Is there a process when the reviewer disagrees?

Good practice

Reviewers can reject, escalate or amend outputs. Disagreements are recorded. Patterns of rejection trigger review of the AI system.

Failure mode

There is no clear path for rejection. Reviewers approve outputs they are uncertain about because there is no alternative.

Signal: If rejection rates are near zero across all reviewers, the process may be performative rather than substantive.

05

Is the review decision recorded?

Good practice

Who reviewed what, when, and on what basis is logged. The record is retrievable for audit.

Failure mode

Approval leaves no trace. It is impossible to reconstruct who reviewed a specific output or what they considered.

Signal: Without a record, review accountability cannot be demonstrated after the fact.

06

What happens when a reviewer is unavailable?

Good practice

The workflow pauses or routes to a named deputy. Actions are not taken without review when the process requires it.

Failure mode

Work queues up and is bulk-approved on return. Or the system continues to act without any review.

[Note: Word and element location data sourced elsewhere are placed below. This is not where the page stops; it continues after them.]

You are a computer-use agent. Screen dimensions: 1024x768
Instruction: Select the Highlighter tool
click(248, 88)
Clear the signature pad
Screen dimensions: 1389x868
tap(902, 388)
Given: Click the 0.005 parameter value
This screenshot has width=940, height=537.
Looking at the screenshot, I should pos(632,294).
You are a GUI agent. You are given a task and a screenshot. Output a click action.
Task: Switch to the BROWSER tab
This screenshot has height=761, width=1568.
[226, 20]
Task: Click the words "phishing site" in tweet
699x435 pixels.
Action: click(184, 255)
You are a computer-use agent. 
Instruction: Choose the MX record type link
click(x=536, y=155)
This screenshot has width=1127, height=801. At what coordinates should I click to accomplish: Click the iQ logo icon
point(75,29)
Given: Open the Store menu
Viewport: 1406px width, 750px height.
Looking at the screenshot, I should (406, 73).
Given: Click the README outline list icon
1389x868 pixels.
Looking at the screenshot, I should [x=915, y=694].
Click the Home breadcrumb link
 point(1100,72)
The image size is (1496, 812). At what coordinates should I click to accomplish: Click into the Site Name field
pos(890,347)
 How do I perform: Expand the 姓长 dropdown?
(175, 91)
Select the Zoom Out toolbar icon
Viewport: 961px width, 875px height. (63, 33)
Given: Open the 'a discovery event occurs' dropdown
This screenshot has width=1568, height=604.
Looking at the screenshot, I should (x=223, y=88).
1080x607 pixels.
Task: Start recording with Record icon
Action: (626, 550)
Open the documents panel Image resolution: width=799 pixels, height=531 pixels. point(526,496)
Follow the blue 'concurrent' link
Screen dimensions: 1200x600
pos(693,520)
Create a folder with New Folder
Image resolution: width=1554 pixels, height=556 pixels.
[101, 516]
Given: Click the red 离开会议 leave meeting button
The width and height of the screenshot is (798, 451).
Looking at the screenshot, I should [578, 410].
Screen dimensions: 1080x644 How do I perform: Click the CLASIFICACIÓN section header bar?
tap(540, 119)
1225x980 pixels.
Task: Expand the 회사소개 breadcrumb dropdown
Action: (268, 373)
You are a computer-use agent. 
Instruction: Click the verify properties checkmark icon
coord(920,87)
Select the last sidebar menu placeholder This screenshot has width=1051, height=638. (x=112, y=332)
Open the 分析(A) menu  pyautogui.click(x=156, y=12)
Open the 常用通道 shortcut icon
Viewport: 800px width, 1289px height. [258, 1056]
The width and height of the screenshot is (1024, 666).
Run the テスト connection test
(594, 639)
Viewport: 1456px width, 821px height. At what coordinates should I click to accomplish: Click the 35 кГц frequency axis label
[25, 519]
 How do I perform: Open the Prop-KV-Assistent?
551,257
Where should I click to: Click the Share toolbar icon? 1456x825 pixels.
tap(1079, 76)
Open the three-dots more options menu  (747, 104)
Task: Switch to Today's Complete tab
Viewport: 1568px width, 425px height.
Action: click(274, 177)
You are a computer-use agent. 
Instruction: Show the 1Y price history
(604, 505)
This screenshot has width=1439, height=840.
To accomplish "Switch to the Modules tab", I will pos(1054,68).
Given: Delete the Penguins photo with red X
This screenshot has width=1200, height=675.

Signal: If continuity depends on bypassing review, the control is not robust.

When to escalate to a different model

Human-in-the-Loop stops being adequate when the conditions for genuine review break down. These are the signals to consider a different governance model.

  • ! Volume has grown beyond reviewer capacity.
  • ! Average review time per item is below a realistic threshold.
  • ! Approve-all behaviour is observed across reviewers.
  • ! Reviewers cannot explain specific approval decisions.
  • ! The AI system is acting in areas reviewers cannot independently assess.
  • ! Actions are externally facing, irreversible, or create legal obligations.